◆ **EXTRAIT DE TEXTE**
Parce que Sacha Abou Khalil peint ce qu’il lit...

À la galerie Agial, ce peintre littéraire expose des toiles où l’on plonge comme dans un livre ouvert.

« Le Baron perché I » (Italo Calvino, 1957), 130 x 130 cm, 2017.

Dans une première vie, Sacha Abou Khalil, Libanais né en Serbie en 1964, était dentiste en France. Mais aussi grand lecteur et « peintre du dimanche ». En 2011, il rend sa blouse blanche de praticien dentaire, quitte l’Hexagone (où, il faut parfois le dire, on lit plus que l’on ne sourit), s’installe, en alternance, en Italie et au Liban et se reconvertit « en peintre de tous les jours, sauf le dimanche », dit-il avec humour.

◆ **DONNÉES FOURNIES**
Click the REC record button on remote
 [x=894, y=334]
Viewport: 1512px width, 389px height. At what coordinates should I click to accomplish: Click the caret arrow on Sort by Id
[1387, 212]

◆ **TÂCHE COURTE**
Reprenez l'article sur le peintre Sacha Abou Khalil après sa dernière phrase et rédigez-en la suite.

◆ **RÉPONSE**
Absolument autodidacte, cet artiste tardif montre une prédilection pour « la figure humaine, et particulièrement les regards » qu’il réussit à reproduire fidèlement. Ce qui lui vaut, rapidement, des portraits de commande de la part de son entourage et ses amis. Encouragé par les réactions positives, il passe à l’étape suivante et se lance dans une suite de compositions sur le thème d’œuvres iconiques de la littérature mondiale. Parmi lesquelles Crime et châtiment de Dostoïevski, Les âmes mortes de Gogol, Le Baron perché d’Italo Calvi, Lolita de Nabokov, Le Procès de Kafka, Sur la route de Jack Kerouak, Le Parfum de Patrick Suskind ou encore Les belles endormies de Yasunari Kawabata… Celles-ci, parmi d’autres, sont accrochées jusqu’au 3 février sur les cimaises de la galerie Agial à Hamra, qui organise ainsi la toute première exposition de ce nouvel artiste.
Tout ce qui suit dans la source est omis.